Data records section start

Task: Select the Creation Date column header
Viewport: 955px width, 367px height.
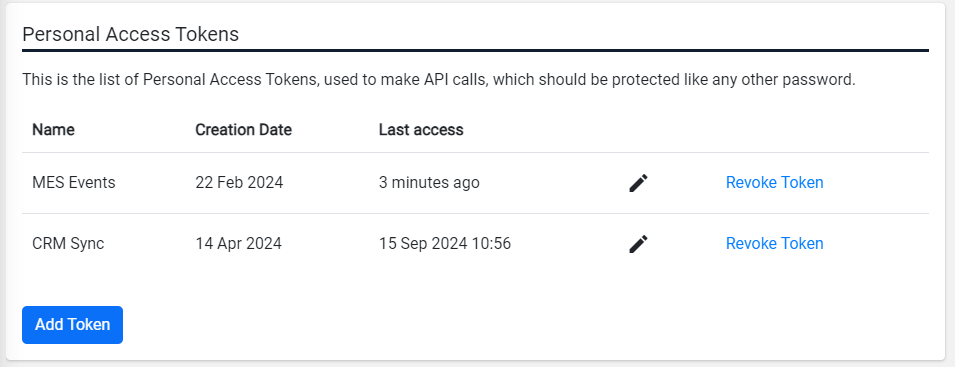Action: [244, 130]
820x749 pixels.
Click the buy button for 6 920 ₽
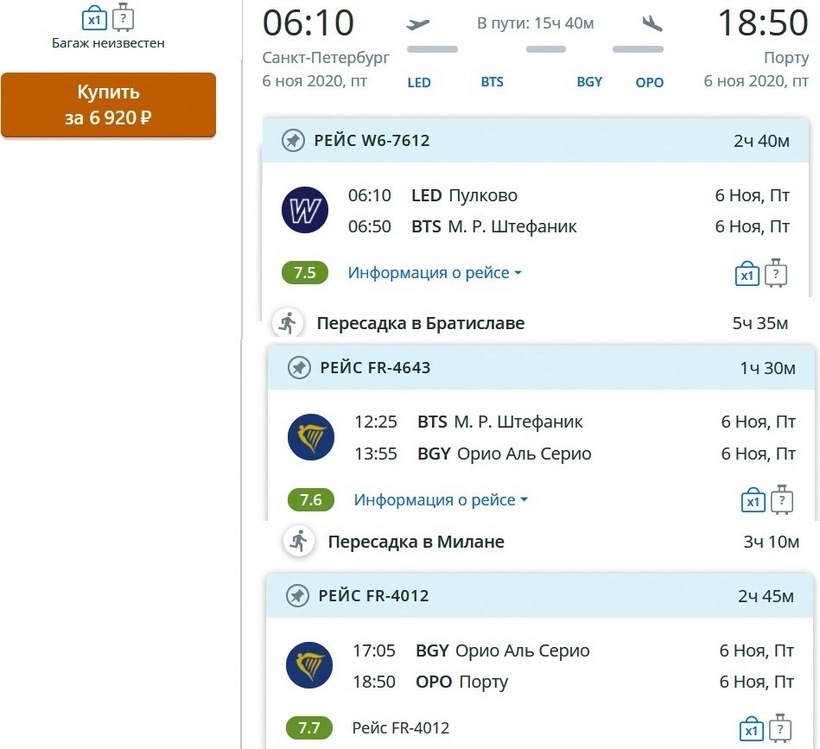[108, 105]
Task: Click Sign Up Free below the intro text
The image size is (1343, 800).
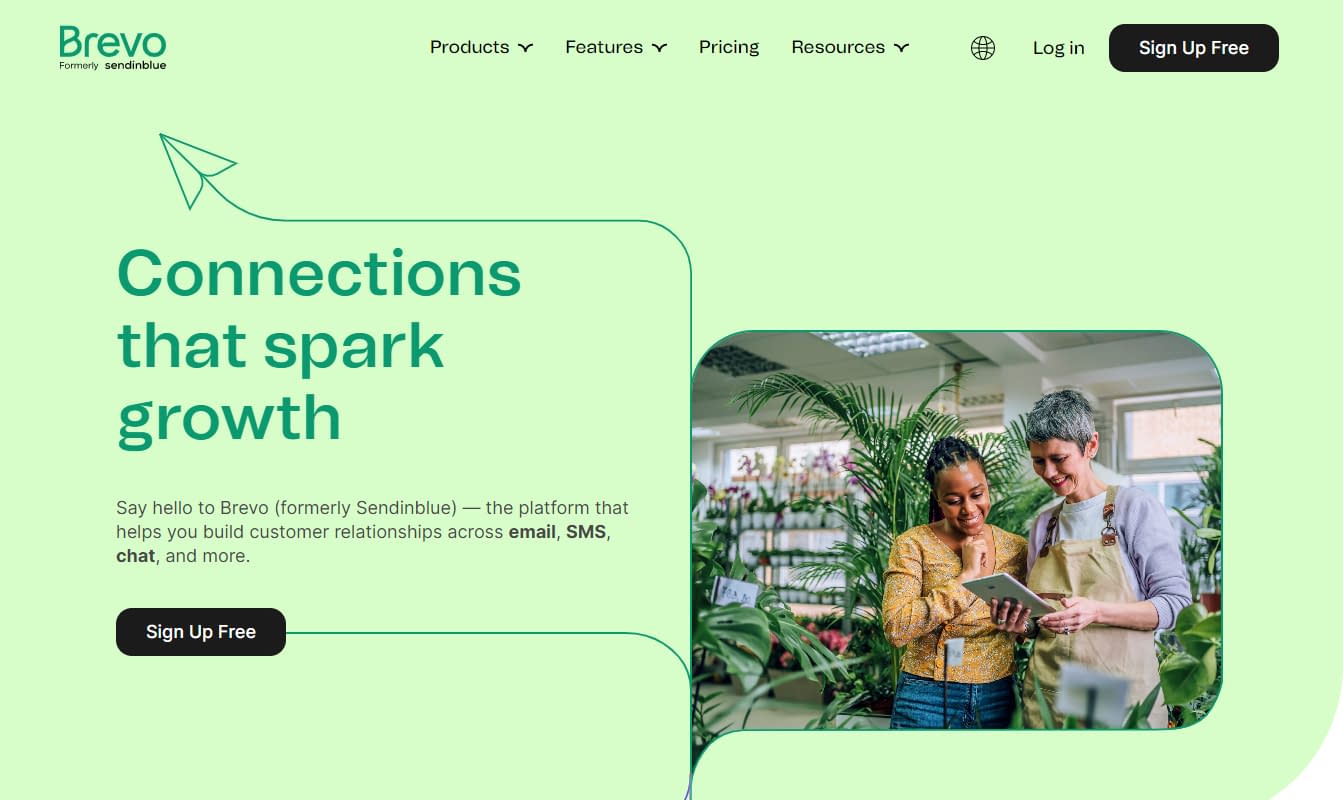Action: pyautogui.click(x=201, y=632)
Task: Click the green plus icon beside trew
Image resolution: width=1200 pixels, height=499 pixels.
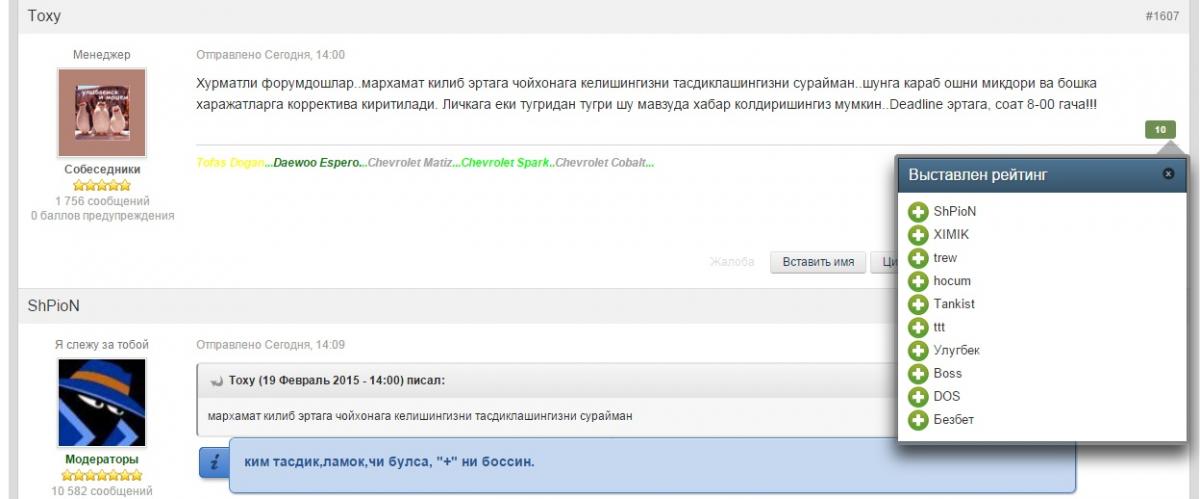Action: click(918, 258)
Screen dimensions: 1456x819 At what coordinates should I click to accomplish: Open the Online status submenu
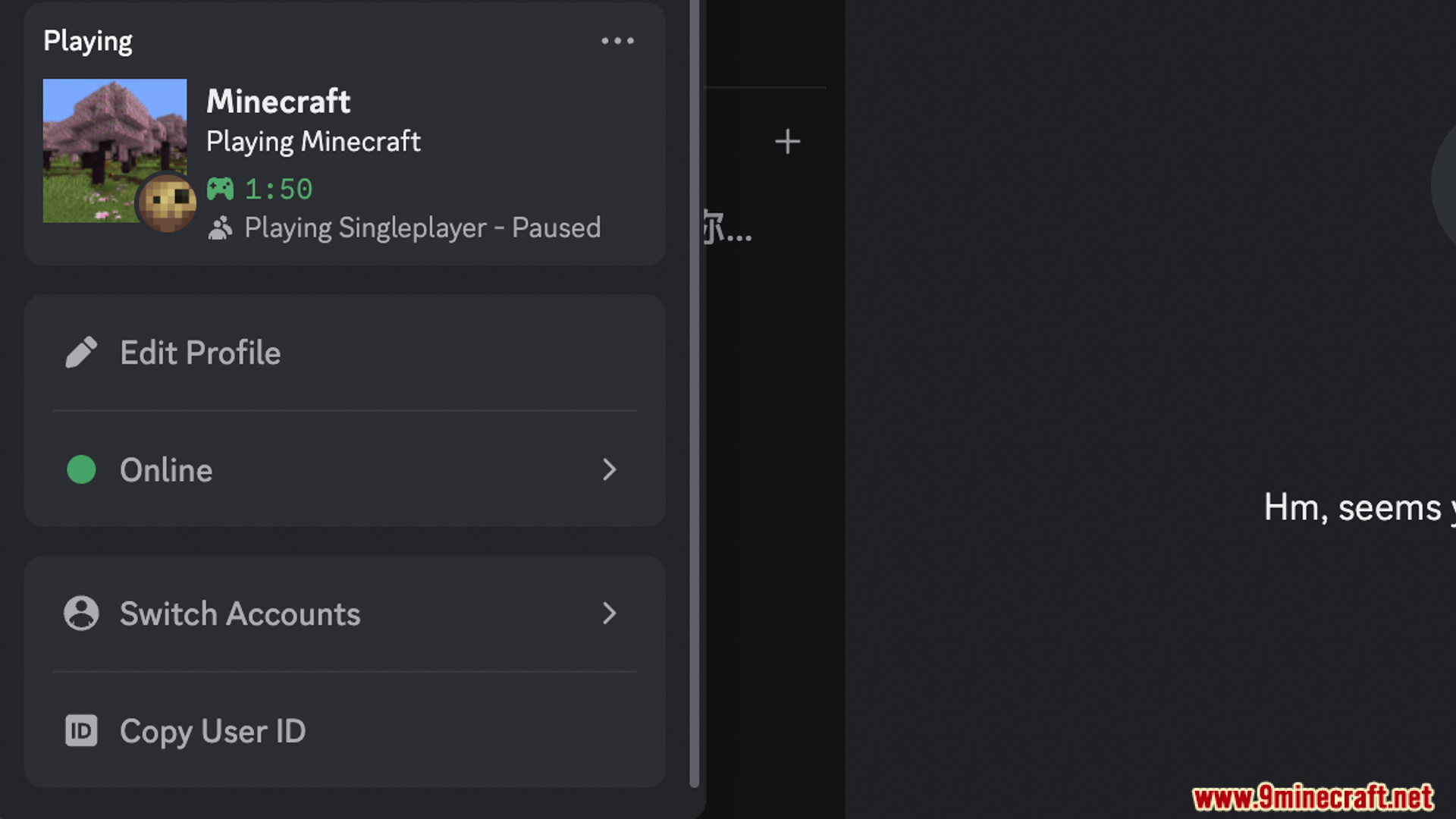(166, 470)
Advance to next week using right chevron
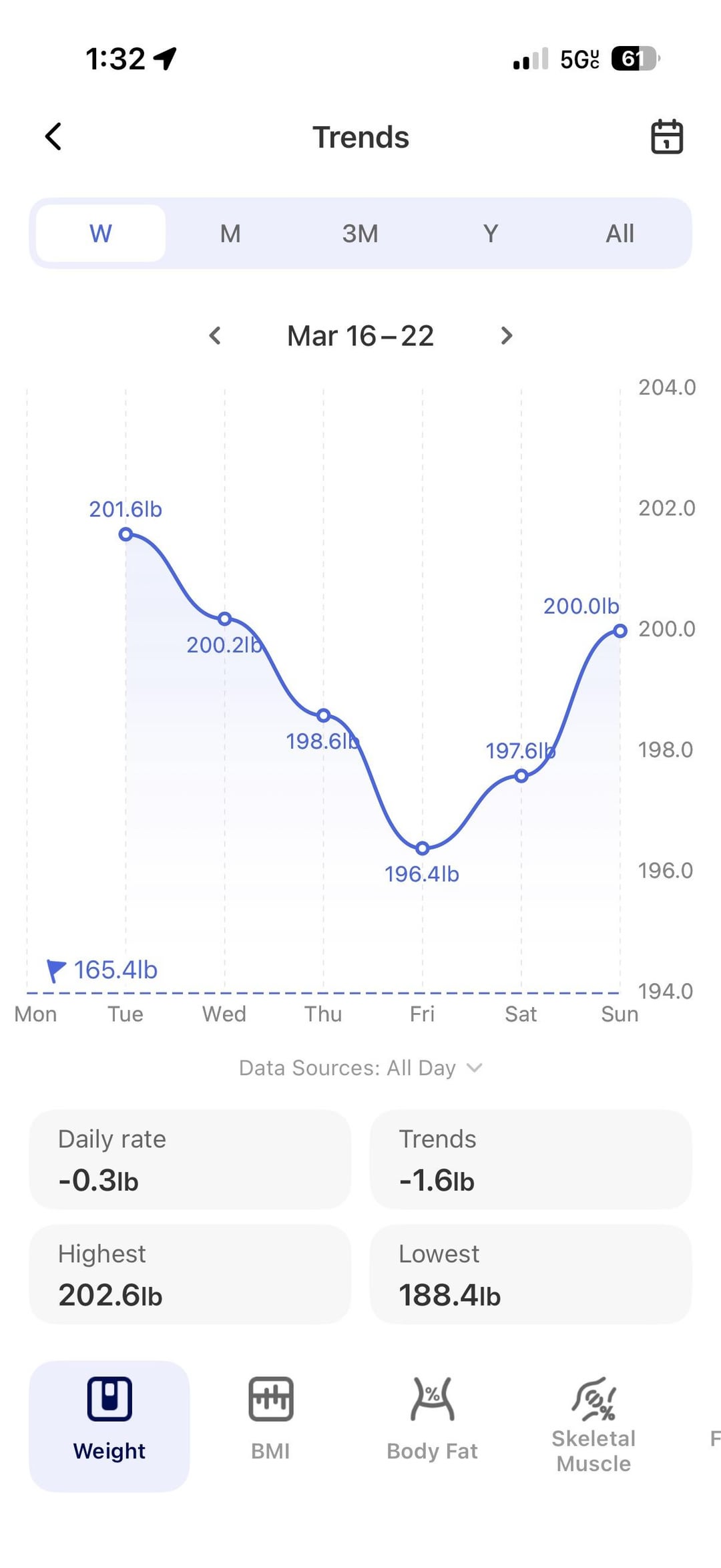The image size is (721, 1568). [507, 335]
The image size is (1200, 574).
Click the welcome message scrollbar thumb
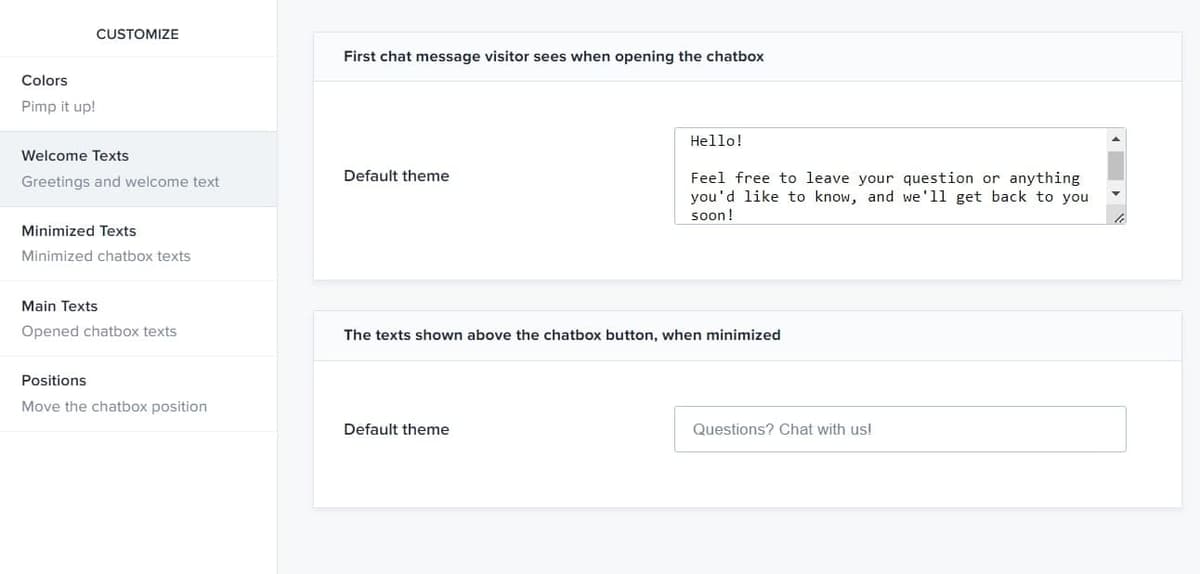coord(1116,164)
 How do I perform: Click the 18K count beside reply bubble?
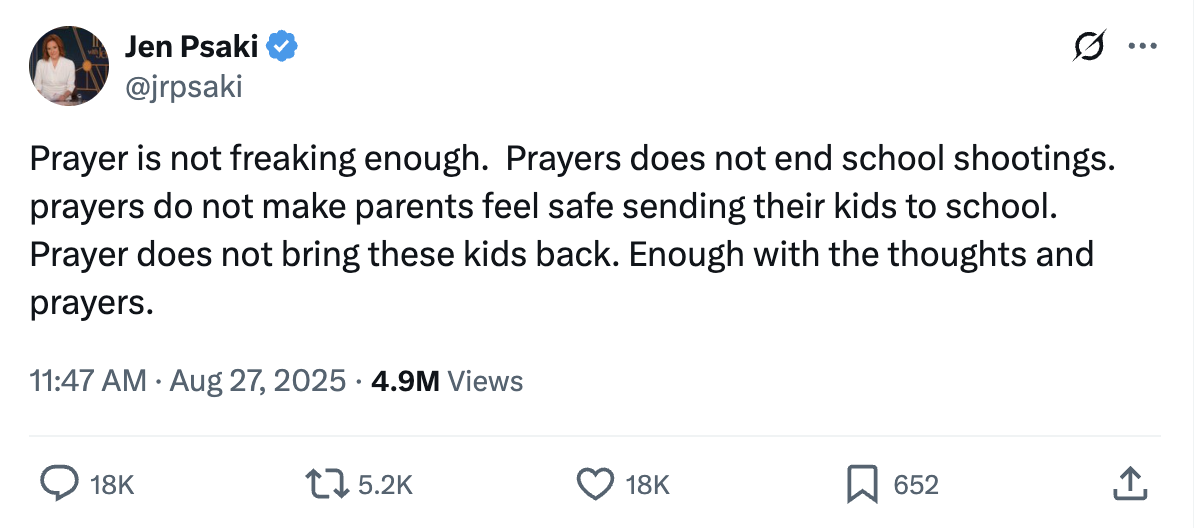point(111,486)
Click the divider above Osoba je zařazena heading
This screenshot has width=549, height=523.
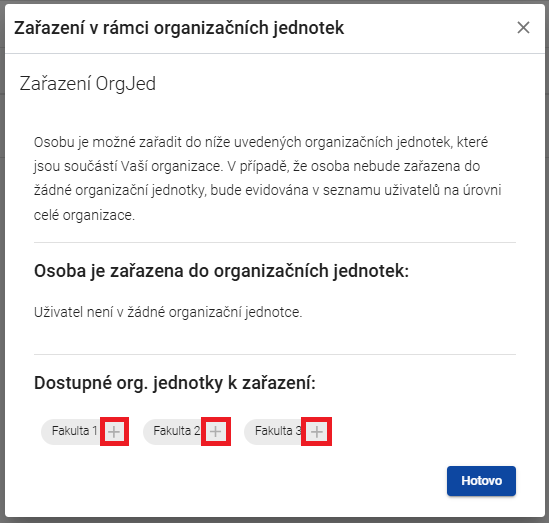tap(275, 242)

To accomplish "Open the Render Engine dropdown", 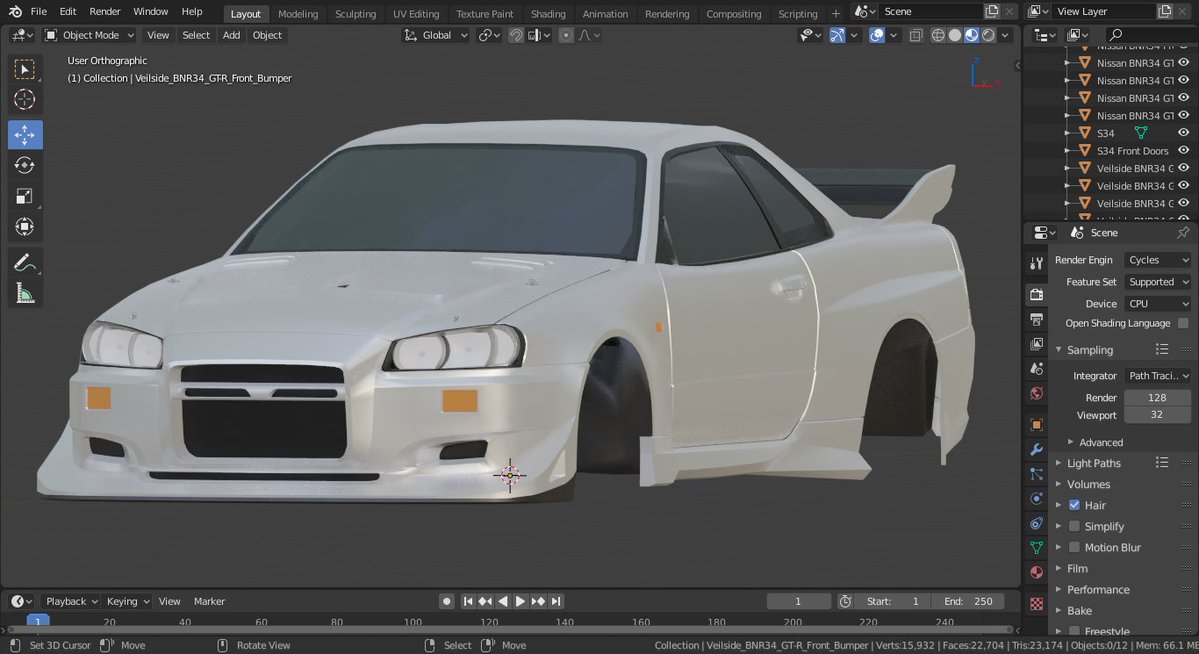I will (x=1157, y=259).
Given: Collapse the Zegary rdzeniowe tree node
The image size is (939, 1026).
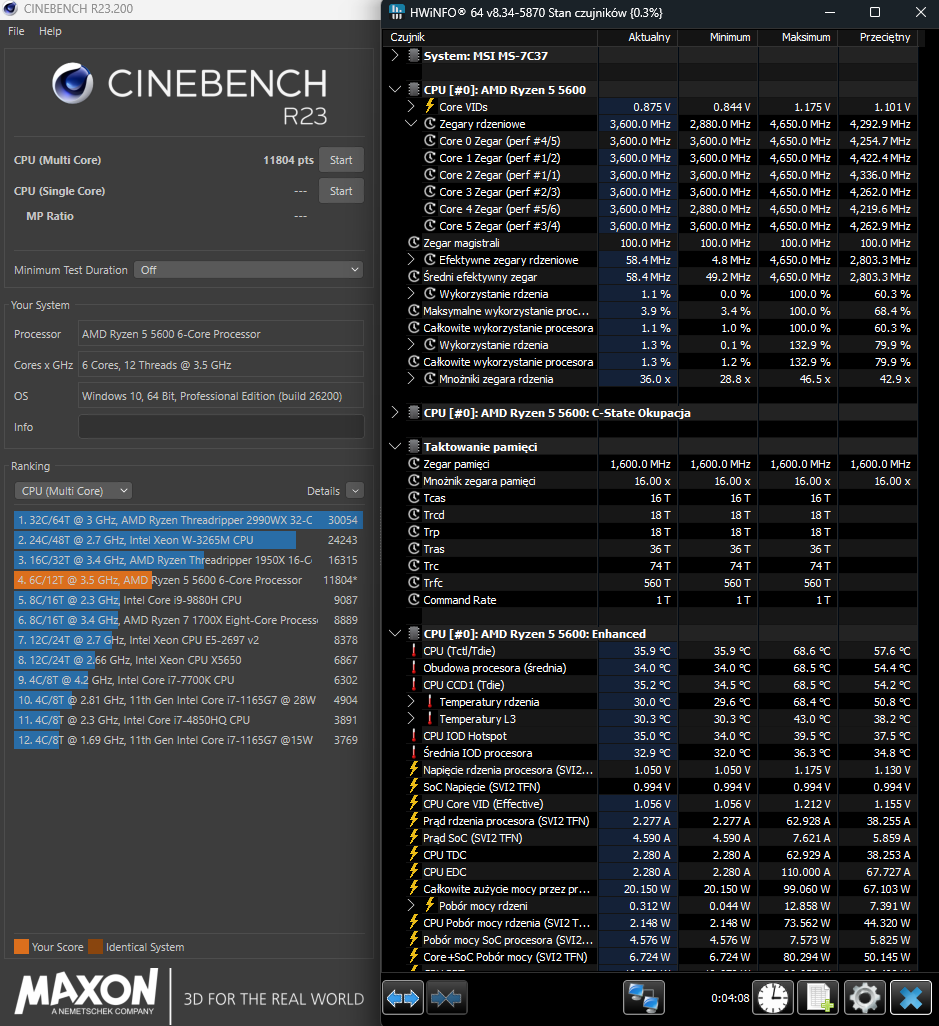Looking at the screenshot, I should tap(411, 124).
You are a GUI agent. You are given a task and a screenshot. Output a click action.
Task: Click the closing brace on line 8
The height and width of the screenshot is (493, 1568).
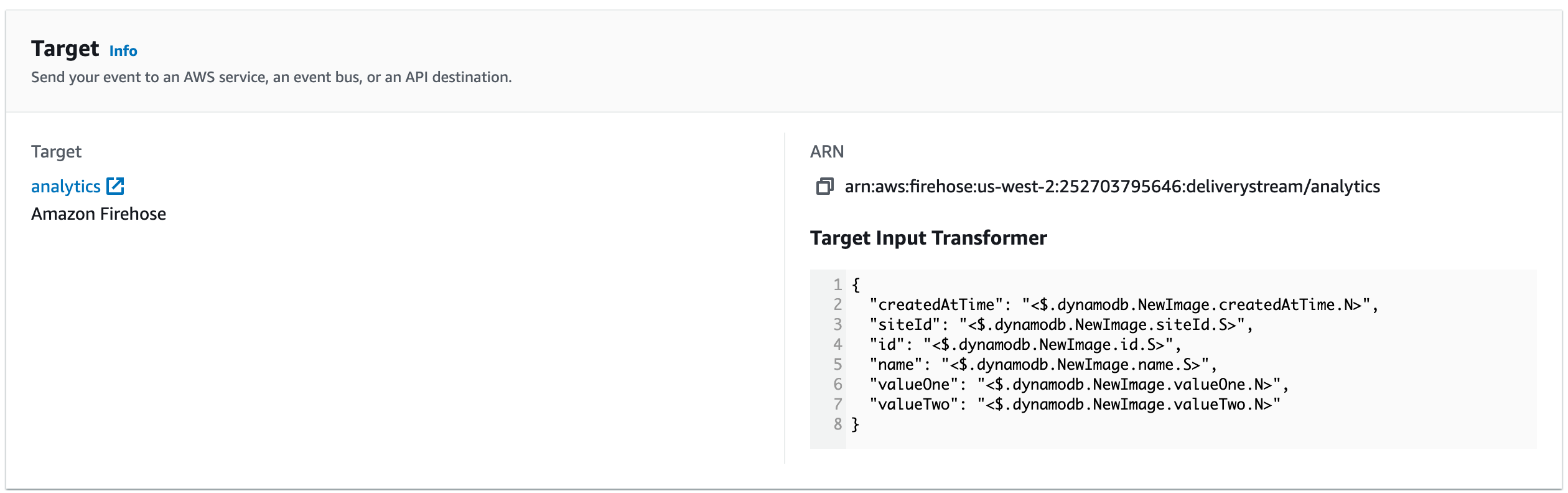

Data records section end

Directions:
Every line from the one bearing "You are a GUI" through the end of the data above must be output exactly, and no picture may appear.

Exercise response:
You are a GUI agent. You are given a task and a screenshot. Output a click action.
Task: Click the closing brace on line 8
The height and width of the screenshot is (493, 1568).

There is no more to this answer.